Pharmacokinetic data
- Bioavailability: Low (oral)

Identifiers
- IUPAC name 2-methyl-3-[(2Z,6E,10E)-3,7,11,15-tetramethylhexadeca-2,6,10,14-tetraen-1-yl]naphthoquinone;
- CAS Number: 863-61-6;
- PubChem CID: 5282367;
- ChemSpider: 4445530;
- UNII: 27Y876D139;
- KEGG: D00100;
- ChEBI: CHEBI:78277;
- CompTox Dashboard (EPA): DTXSID6048969 ;

Chemical and physical data
- Formula: C_{31}H_{40}O_{2}
- Molar mass: 444.659 g·mol^{−1}
- 3D model (JSmol): Interactive image;
- SMILES CC1=C(C(=O)C2=CC=CC=C2C1=O)C/C=C(\C)/CC/C=C(\C)/CC/C=C(\C)/CCC=C(C)C;
- InChI InChI=1S/C31H40O2/c1-22(2)12-9-13-23(3)14-10-15-24(4)16-11-17-25(5)20-21-27-26(6)30(32)28-18-7-8-19-29(28)31(27)33/h7-8,12,14,16,18-20H,9-11,13,15,17,21H2,1-6H3/b23-14+,24-16+,25-20+; Key:DKHGMERMDICWDU-GHDNBGIDSA-N;

= Menatetrenone =

Form of vitamin K

Menatetrenone (INN), also known as menaquinone-4 (MK-4), is one of the nine forms of vitamin K_{2}.

== Biology ==
MK-4 is the major form of Vitamin K in vertebrate animals, including humans and common forms of meat animals. It is produced via conversion of vitamin K_{1} in the body, specifically in the testes, pancreas and arterial walls. The conversion is not dependent on gut bacteria, occurring in germ-free rats and in parenterally-administered K_{1} in rats. Tissues that accumulate high amounts of MK-4 have a capacity to convert up to 90% of the available K_{1} into MK-4.

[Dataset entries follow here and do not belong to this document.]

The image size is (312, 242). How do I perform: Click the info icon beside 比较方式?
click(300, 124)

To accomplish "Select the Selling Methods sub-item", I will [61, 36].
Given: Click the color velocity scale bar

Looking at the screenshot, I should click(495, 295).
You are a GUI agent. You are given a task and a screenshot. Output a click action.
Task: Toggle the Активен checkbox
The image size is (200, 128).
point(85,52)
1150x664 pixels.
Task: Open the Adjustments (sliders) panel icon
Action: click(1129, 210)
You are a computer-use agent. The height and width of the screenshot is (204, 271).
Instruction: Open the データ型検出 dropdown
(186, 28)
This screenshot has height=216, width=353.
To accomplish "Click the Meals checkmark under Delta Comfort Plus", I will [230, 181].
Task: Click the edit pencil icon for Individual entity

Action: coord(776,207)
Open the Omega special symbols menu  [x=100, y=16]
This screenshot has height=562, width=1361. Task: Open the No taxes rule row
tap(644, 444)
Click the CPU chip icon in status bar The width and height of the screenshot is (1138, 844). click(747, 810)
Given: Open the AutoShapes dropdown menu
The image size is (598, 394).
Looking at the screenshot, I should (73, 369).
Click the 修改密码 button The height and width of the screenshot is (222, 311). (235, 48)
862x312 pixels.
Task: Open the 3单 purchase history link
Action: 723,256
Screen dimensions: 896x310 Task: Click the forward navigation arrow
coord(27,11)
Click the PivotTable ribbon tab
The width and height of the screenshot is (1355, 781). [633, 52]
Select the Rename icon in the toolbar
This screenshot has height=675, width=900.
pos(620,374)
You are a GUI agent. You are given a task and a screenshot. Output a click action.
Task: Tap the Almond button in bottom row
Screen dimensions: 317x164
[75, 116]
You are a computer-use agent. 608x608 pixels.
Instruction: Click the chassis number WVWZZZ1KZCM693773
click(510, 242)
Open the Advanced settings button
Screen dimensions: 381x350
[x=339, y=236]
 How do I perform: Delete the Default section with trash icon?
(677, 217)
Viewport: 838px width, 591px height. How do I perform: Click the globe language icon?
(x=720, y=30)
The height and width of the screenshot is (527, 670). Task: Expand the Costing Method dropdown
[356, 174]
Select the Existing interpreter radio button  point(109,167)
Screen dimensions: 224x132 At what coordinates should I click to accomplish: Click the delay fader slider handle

K_{1} is converted to MK-4 in three steps:
- Removal of the phytyl tail to form menadione (K3; unknown enzyme);
- Reduction of menadione to menadiol (likely NQO1);
- Attachment of GGPP tail to form menaquinol-4, the reduced form of MK-4 (UBIAD1)

The second and third steps are known to happen in target tissue. The first step is proposed to happen mainly in the intestines.

==As a medication==
Menatetrenone is approved in Japan for second-line treatment of postmenopausal osteoporosis. Evidence is restricted to small-scale RCTs; the minimum effective dose (for bone mass parameters) is 45 mg, much higher than the Daily Value for vitamin K (80 μg).

=== Bioavailbility and dose ===
420 μg of oral MK-4, in a single-dose or spread out over 7 days, does not cause detectable changes in serum MK-4 level in healthy women, whereas MK-7 produces the expected increases in MK-7 levels.

The minimum effective oral dose to change serum osteocalcin levels is 1500 μg/d, where as oral MK-7 is effective on this parameter at 45 μg/d, a level more in line with nutritional intake. In addition, rat studies show that oral MK-7 is better at increasing extrahepatic tissue levels of MK-4 than oral MK-4.